Just how far from special the US Senate has become has been exposed this week in the wake of Ruth Bader Ginsburg’s death. McConnell lost no time in pressing ahead with a ruthless overturning of a precedent that he himself had invented in 2016.

In that year, the majority leader refused to hold hearings on Obama’s nomination of Merrick Garland to the US supreme court on grounds that it was a presidential election year and that the people should decide by choosing the next incumbent of the White House. Yet this year McConnell has had no hesitation in applying the opposite rationale – that Donald Trump, not the people, should decide Ginsburg’s successor – even though the election is less than two months away.

The gambit is all but assured to go ahead after leading Republican senators signaled their willingness to fall in line. It would secure a 6-3 conservative stranglehold on the nation’s top court that could imperil core constitutional rights, including a woman’s right to an abortion under Roe v Wade.

McConnell’s less than subtle volte-face has been widely condemned as rank hypocrisy. But for Sabeel Rahman, president of the advocacy group Demos Action, it is far more serious than that.

“This is a brazen power grab by the far right of the conservative party. They are shameless about using the exact opposite argument of the one they used last time because they want to control the courts for a generation,” Rahman said.

The US Capitol building is seen from the Russell Senate Office Building.
The US Capitol building is seen from the Russell Senate Office Building. Photograph: Sarah Silbiger/Reuters

The move rankles all the more deeply among progressives and Democratic supporters given the profoundly uneven representation in the US Senate. Under the chamber’s reductionist formula, each state in the Union is awarded two seats – irrespective of population.

As a result, a single Californian voter has one-fortieth the representative power of a voter from Montana, given that California (population 40m) has the same number of Senate seats as Montana (population 1m). The polite justification for this discrepancy has been that the Founding Fathers wanted to give minority views and smaller states a voice.

But realpolitik came into it too, in the form of a compromise needed to persuade the southern slave-owning states to join the fledgling nation. “What the world wanted from the US – cotton for the spinning mills of Manchester and Leeds – came from the south. So the slave states had to be bribed,” Baker said.

Those inauspicious beginnings are reflected in the composition of the Senate, which over its 231 years has had a woeful record on diversity. In all those years, there have been almost 2,000 senators, of whom a paltry 10 have been African American (the current tally is three – the Democrats Kamala Harris and Cory Booker, and the Republican Tim Scott).
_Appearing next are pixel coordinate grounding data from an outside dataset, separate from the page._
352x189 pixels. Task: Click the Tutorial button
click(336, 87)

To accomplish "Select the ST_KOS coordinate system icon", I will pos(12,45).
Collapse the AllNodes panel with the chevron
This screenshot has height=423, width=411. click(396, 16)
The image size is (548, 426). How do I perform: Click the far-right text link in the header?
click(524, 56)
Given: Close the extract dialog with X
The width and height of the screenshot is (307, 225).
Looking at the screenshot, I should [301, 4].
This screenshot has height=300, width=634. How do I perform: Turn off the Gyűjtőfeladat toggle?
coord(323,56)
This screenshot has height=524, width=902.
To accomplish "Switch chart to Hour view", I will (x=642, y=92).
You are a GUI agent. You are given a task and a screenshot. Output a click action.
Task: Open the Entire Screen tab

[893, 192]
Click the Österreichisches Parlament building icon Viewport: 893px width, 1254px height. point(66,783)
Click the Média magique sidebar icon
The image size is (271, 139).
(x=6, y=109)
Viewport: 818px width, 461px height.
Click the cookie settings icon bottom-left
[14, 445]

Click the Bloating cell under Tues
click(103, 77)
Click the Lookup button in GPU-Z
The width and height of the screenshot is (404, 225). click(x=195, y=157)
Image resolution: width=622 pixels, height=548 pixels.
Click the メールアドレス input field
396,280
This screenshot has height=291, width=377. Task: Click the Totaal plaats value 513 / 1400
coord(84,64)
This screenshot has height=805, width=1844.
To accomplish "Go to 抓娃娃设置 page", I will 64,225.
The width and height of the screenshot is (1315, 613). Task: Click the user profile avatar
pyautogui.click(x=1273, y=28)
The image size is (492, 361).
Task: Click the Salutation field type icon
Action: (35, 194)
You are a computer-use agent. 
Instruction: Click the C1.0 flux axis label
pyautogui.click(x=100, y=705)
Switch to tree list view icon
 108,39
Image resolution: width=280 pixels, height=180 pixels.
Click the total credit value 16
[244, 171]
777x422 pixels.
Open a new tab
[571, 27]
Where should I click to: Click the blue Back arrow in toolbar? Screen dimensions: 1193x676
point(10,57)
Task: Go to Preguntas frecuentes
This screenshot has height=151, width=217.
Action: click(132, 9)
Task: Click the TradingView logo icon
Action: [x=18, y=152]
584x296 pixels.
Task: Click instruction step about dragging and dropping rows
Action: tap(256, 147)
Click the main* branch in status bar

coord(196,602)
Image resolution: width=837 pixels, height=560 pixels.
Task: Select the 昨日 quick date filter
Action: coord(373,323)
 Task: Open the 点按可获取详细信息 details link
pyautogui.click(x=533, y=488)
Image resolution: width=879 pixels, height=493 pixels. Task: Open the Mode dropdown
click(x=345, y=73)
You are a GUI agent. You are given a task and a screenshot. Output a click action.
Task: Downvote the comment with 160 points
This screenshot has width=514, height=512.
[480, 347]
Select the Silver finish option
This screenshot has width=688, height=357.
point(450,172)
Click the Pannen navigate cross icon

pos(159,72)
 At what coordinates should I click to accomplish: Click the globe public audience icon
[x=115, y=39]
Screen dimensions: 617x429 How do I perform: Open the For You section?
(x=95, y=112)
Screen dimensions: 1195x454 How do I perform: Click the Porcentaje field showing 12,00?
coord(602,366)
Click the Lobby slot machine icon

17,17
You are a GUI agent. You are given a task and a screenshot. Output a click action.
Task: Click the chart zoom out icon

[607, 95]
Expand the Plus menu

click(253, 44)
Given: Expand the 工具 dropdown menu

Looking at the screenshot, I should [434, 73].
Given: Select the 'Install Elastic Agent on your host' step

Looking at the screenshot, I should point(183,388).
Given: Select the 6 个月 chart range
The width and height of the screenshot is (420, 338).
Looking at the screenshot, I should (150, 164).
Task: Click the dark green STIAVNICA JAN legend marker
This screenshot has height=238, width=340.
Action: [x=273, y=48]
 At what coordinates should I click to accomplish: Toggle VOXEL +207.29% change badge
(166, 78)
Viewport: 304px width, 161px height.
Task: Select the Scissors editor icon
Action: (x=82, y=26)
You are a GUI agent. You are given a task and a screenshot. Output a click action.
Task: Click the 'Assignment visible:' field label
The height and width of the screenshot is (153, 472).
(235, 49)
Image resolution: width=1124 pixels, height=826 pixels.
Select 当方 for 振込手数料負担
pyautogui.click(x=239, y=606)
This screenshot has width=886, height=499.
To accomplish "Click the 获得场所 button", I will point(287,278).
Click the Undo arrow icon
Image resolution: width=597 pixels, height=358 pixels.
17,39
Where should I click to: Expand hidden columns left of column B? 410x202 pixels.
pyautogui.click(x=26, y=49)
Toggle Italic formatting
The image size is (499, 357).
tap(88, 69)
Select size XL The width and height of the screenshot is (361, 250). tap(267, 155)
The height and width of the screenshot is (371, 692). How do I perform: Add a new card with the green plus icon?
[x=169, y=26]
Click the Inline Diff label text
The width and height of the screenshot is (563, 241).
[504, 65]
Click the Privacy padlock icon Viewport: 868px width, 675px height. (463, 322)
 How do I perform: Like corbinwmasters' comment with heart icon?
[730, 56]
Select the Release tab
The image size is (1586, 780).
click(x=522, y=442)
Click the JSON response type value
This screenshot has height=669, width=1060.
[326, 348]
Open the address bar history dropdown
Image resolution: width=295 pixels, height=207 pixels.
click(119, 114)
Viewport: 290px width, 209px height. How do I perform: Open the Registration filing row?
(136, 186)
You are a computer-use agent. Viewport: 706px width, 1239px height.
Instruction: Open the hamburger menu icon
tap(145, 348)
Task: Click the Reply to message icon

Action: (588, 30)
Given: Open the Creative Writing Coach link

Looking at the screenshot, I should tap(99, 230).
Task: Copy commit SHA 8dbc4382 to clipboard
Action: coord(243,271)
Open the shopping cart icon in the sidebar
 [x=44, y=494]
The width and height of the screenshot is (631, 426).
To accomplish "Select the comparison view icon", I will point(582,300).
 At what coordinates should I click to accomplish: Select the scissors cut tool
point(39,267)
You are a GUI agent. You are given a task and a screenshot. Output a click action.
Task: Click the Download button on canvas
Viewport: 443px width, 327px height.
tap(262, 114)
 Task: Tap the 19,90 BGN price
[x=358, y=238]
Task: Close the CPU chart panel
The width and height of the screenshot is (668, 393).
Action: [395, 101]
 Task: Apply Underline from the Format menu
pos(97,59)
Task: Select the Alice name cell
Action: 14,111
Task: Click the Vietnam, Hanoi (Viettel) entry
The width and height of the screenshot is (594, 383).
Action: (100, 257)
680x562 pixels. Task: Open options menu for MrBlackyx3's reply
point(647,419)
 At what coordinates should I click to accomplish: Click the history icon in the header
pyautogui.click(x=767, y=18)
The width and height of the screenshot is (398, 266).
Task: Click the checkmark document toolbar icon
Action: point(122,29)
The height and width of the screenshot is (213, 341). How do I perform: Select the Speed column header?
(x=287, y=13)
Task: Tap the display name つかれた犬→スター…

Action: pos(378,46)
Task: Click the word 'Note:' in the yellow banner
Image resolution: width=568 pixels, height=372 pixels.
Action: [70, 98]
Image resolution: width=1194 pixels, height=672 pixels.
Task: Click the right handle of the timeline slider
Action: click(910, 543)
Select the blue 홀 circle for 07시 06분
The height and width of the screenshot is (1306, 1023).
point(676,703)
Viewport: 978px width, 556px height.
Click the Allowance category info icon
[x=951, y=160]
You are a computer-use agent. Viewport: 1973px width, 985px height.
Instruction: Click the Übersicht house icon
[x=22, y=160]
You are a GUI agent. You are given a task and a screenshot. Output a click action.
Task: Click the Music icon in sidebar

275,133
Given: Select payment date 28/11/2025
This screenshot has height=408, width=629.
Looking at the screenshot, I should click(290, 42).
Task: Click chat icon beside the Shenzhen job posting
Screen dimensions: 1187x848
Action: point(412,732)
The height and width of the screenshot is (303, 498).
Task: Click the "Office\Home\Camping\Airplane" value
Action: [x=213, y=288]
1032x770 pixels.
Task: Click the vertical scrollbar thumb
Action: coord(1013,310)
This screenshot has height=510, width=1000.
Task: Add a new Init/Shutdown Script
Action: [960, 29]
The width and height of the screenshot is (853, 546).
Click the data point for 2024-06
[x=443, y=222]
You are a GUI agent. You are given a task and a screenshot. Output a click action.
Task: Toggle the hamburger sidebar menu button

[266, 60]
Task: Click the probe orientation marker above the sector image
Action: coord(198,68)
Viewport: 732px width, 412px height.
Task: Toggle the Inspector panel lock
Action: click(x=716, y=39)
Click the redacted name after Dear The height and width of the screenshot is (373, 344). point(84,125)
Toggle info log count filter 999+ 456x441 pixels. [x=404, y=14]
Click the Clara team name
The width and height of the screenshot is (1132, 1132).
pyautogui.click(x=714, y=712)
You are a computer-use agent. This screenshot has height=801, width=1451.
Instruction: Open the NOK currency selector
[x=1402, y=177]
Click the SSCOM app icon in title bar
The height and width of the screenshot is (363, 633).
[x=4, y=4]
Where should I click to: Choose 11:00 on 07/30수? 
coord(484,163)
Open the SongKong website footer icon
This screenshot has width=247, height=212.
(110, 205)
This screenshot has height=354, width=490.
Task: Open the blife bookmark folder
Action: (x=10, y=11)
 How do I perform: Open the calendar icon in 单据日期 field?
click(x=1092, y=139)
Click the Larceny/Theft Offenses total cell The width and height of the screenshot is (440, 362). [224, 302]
Baker had a striking way of looking at the Senate through the lens of gerrymandering, the tactic widely used by Republicans to draw district boundaries for the House of Representatives and state assemblies in such a way as to artificially increase white voters’ electoral power. “The modern Senate is like one great gerrymander because of the vastly inflated representation it gives to white voters,” he said.

With the advent of the industrial revolution and the urbanization that followed, the perversity of the slavery-soiled two-seats-per-state rule has become exacerbated. A few Democratic-controlled highly urbanized states with dense and diverse populations now have the same Senate representation as many increasingly depopulated predominantly white and Republican rural states.

David Birdsell, dean of Baruch College’s Marxe School of Public and International Affairs, estimates that by 2040, Senators representing 70% of the American population will hold only 30% of the seats in the Senate. As a result, the original vision for the body has become increasingly distorted.

“Yes, the founders intended to protect minority opinions,” Birdsell said. “But they did not intend to create a dictatorship of the minority that prevents the majority from moving forward with sensible policies that benefit everybody.”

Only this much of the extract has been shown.